About parallel processing

Hi,

I'm trying to use multi-tasking to speed up one of my igor program, which is using IntegrateODE to solve stiff problems. Normally (single-thread) it works fine, but takes rather long time, probable because the "derivFunc" (required by IntegrateODE) needs to be called many times (e.g. thousands or more).

So I wonder if I could use multi-tasking to speed up the "derivFunc". My original (single-thread) derivFunc looks like this:
For (i=0; i<NumberOfSpecies; i+=1)
      GetDerivitives(i, kr, Conc, YDOT)
Endfor
Return 0

The GetDerivitives(i, kr, Conc, YDOT) basically fills "YDOT[i]" (which is a wave, carries the derivatives): you give it an i, it returns a YDOT[i]. This works pretty good.

I'm not an expert in programming... To use the multi-tasking thing, I currently could only follow the examples provided in the igor manual. So the multi-tasking version of the derivFunc becomes:
  Variable i, j, nthreads = ThreadProcessorCount
  Variable mt = ThreadGroupCreate(nthreads)
  For (i=0; i<NumberOfSpecies; )
        For (j=0; j<nthreads; j+=1)
              ThreadStart mt, j, GetDerivitives(i, kr, Conc, YDOT)
              i = i + 1
              If (i>=NumberOfSpecies)
                 Break
              Endif
        Endfor
        Do
          Variable tgs = ThreadGroupWait(mt, 100)
        While (tgs!=0)
  Endfor
  Variable dummy= ThreadGroupRelease(mt)
  Return 0


Well, it doesn't work this way. Igor returns " ** a user function gave error: Invalid Thread Group ID or index." And it seems that the YDOT[i] wave is not filled with anything, likely the function GetDerivitives(i, kr, Conc, YDOT) has never been successfully called.

So, any suggestions for my problem here? Did I make any stupid mistake? Or multi-tasking cannot been used in such manner?

Thanks in advance!

Best regards
WSY
I don't get that error. Here is what I tried in Igor Pro 6.22A:

ThreadSafe Function GetDerivitives(i, kr, Conc, YDOT)
    Variable i, kr, Conc, ydot
End

Function Test()

- **Requirements**
Pick up the forum thread on multithreading an Igor derivative function at the point where it stops, and continue it. The listing comes from a separate source.

- **Supplied information**
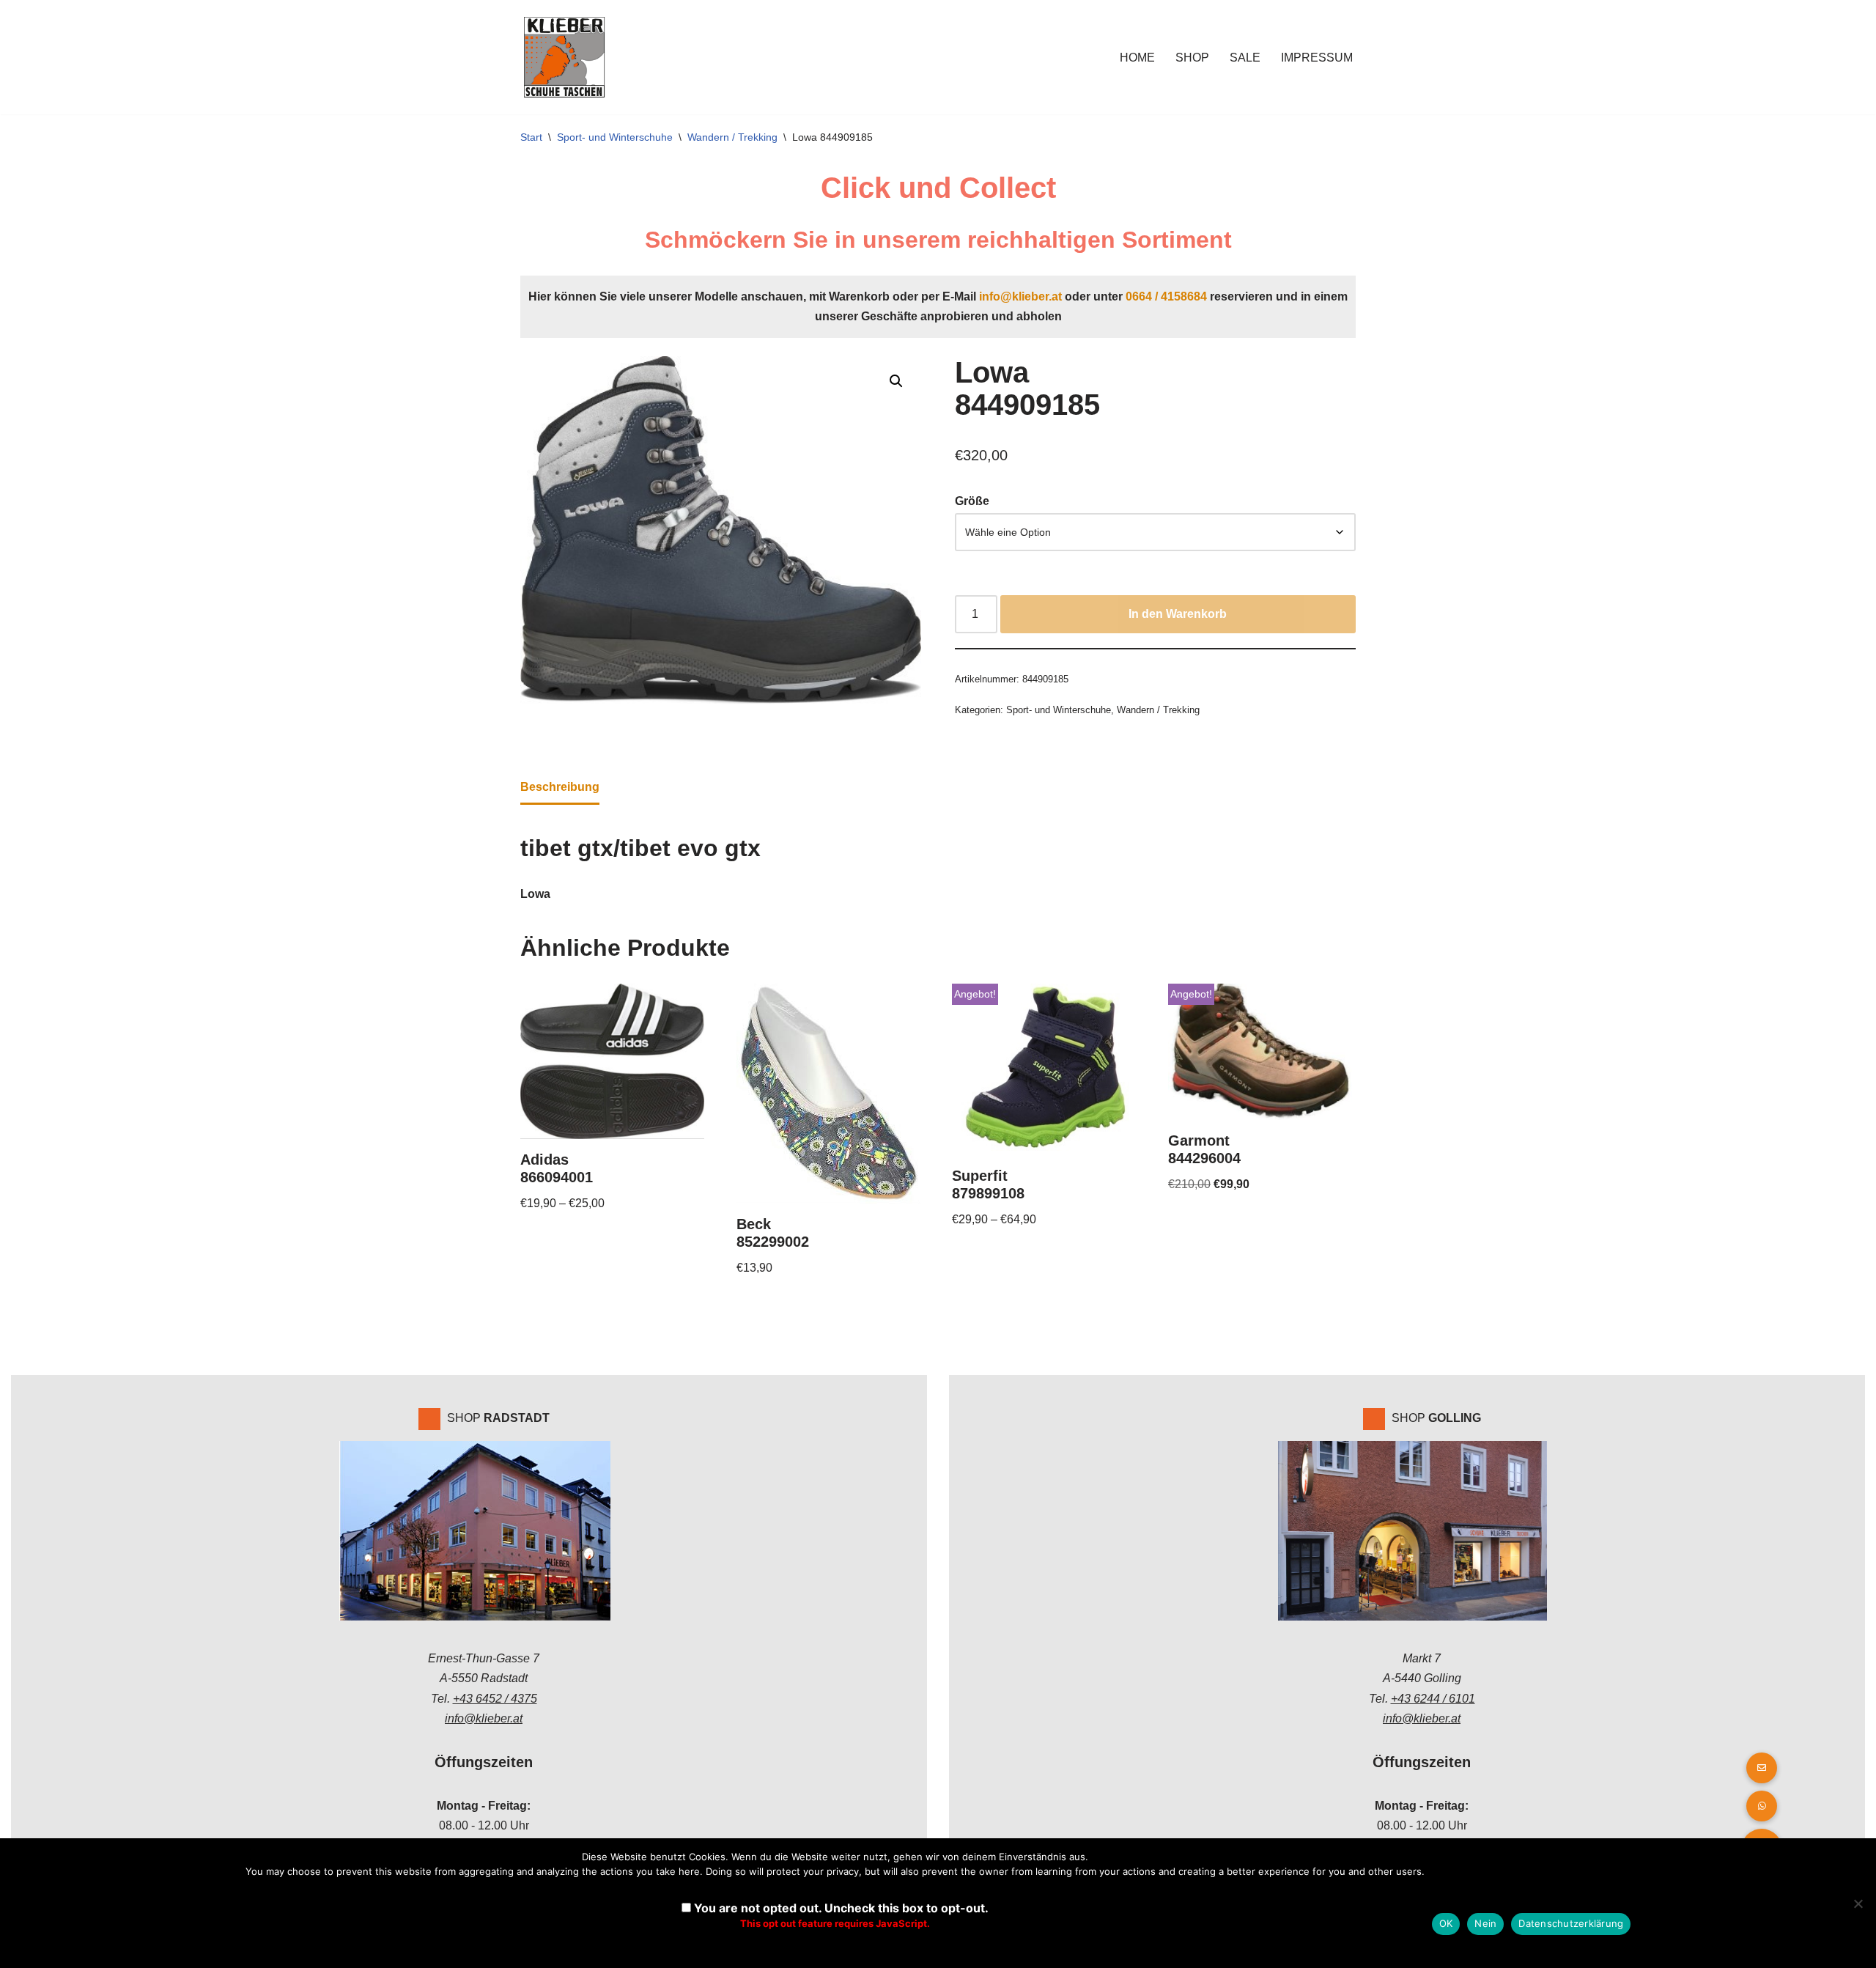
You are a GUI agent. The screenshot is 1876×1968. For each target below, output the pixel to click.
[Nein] (1857, 1903)
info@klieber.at (1020, 296)
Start (531, 137)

- **Right answer**
    Variable kr, Conc, ydot
   
    Variable NumberOfSpecies = 10

    Variable i, j, nthreads = ThreadProcessorCount
    Variable mt = ThreadGroupCreate(nthreads)
    For (i=0; i<NumberOfSpecies; )
        For (j=0; j<nthreads; j+=1)
            ThreadStart mt, j, GetDerivitives(i, kr, Conc, YDOT)
            i = i + 1
            If (i>=NumberOfSpecies)
                Break
            Endif
        Endfor
        Do
            Variable tgs = ThreadGroupWait(mt, 100)
        While (tgs!=0)
    Endfor
    Variable dummy= ThreadGroupRelease(mt)
    Return 0
End


If you can't find the problem, post a complete example that generates the error.
IntegrateODE is not threadsafe, and cannot call a threadsafe derivative function. You could perhaps use threaded functions or a Multithread keyword to fill the ydot wave in your derivative function, but it is unlikely to help. Usually the size of the derivative wave is pretty small; to get any speed-up from threading you need usually thousands of elements in the wave you are filling, and using it on a small wave can actually hurt performance. You don't tell us the value of the variable NumberOfSpecies, so I can't tell how big your ydot wave is.

IntegrateODE resists threading because each iteration depends on the result of the previous iteration, and each column depends on the results of all the other columns. Threading works best with computations that have few dependencies so that it can be broken into a number of independent computations.

IntegrateODE might benefit if it were threadsafe only if you could run multiple separate integrations in different threads simultaneously. You can do that right now by running multiple instances of Igor and running each integration in a separate instance of the application.

John Weeks
WaveMetrics, Inc.
support@wavemetrics.com
johnweeks wrote:
IntegrateODE is not threadsafe, and cannot call a threadsafe derivative function. You could perhaps use threaded functions or a Multithread keyword to fill the ydot wave in your derivative function...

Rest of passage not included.